Don't know if this matters at all, but we will be keeping a LINK to pricing in the main navigation menu, but the link will point directly to the NEW location, namely, the #pricing named anchor on the index page.

Thanks in advance.

sem4u

4:39 pm on Feb 12, 2015 (gmt 0)

WebmasterWorld Senior Member 10+ Year Member



As far as I am aware, Google still ignores anything after the # in a URL. I would just redirect back to the URL of the index page.

lucy24

6:07 pm on Feb 12, 2015 (gmt 0)

WebmasterWorld Senior Member 10+ Year Member Top Contributors Of The Month



Never mind Google: think of the humans. Yes, you can redirect to an anchor. In Apache you have to use the [NE] flag; don't know the IIS equivalent.

As far as I am aware, Google still ignores anything after the # in a URL.

Not unless they've recently changed behavior again.
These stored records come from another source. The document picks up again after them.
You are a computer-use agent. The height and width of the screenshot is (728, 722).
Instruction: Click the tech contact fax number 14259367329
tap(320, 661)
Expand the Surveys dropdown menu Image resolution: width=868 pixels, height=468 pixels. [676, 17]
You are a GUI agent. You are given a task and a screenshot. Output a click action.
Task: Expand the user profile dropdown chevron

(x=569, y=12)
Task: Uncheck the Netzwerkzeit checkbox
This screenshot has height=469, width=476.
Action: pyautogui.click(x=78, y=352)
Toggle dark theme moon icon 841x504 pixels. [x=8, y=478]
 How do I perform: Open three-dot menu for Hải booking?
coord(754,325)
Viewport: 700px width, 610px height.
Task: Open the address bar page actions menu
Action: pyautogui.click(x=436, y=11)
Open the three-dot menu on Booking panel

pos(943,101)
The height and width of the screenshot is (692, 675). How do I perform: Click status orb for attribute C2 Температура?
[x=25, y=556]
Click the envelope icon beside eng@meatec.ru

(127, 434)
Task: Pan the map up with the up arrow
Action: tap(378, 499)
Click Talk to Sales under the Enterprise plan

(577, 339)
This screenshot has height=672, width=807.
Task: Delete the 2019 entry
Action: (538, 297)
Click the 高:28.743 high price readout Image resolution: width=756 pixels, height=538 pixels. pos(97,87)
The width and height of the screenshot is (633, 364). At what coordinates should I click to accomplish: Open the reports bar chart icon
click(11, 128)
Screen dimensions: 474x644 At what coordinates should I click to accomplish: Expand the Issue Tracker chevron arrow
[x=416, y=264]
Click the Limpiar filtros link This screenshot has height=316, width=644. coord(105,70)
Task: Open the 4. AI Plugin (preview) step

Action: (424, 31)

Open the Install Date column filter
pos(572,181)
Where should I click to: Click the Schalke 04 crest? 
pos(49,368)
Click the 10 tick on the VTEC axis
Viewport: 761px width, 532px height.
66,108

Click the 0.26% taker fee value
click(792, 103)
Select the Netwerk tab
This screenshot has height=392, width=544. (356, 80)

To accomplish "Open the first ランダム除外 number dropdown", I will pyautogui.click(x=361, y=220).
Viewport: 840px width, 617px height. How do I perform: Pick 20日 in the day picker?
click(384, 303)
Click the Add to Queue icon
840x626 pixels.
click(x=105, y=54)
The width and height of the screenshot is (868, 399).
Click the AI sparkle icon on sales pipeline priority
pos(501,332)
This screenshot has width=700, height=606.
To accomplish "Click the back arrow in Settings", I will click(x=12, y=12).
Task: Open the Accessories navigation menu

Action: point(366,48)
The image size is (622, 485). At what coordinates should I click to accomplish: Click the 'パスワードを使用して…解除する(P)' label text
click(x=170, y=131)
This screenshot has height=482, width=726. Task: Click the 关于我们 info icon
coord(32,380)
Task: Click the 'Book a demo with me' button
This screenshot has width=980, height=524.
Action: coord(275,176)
A few years ago, a lot of people were noticing that search-engine links might point to a local # anchor. The hunch was that they only did this if the anchor was attached to a significant navigational element such as an <h3>. Now that logs rarely give full Google referers, it's almost impossible to tell what information was sent to the browser. (Of course it was never visible in the GET request itself; you had to pore over the referer.)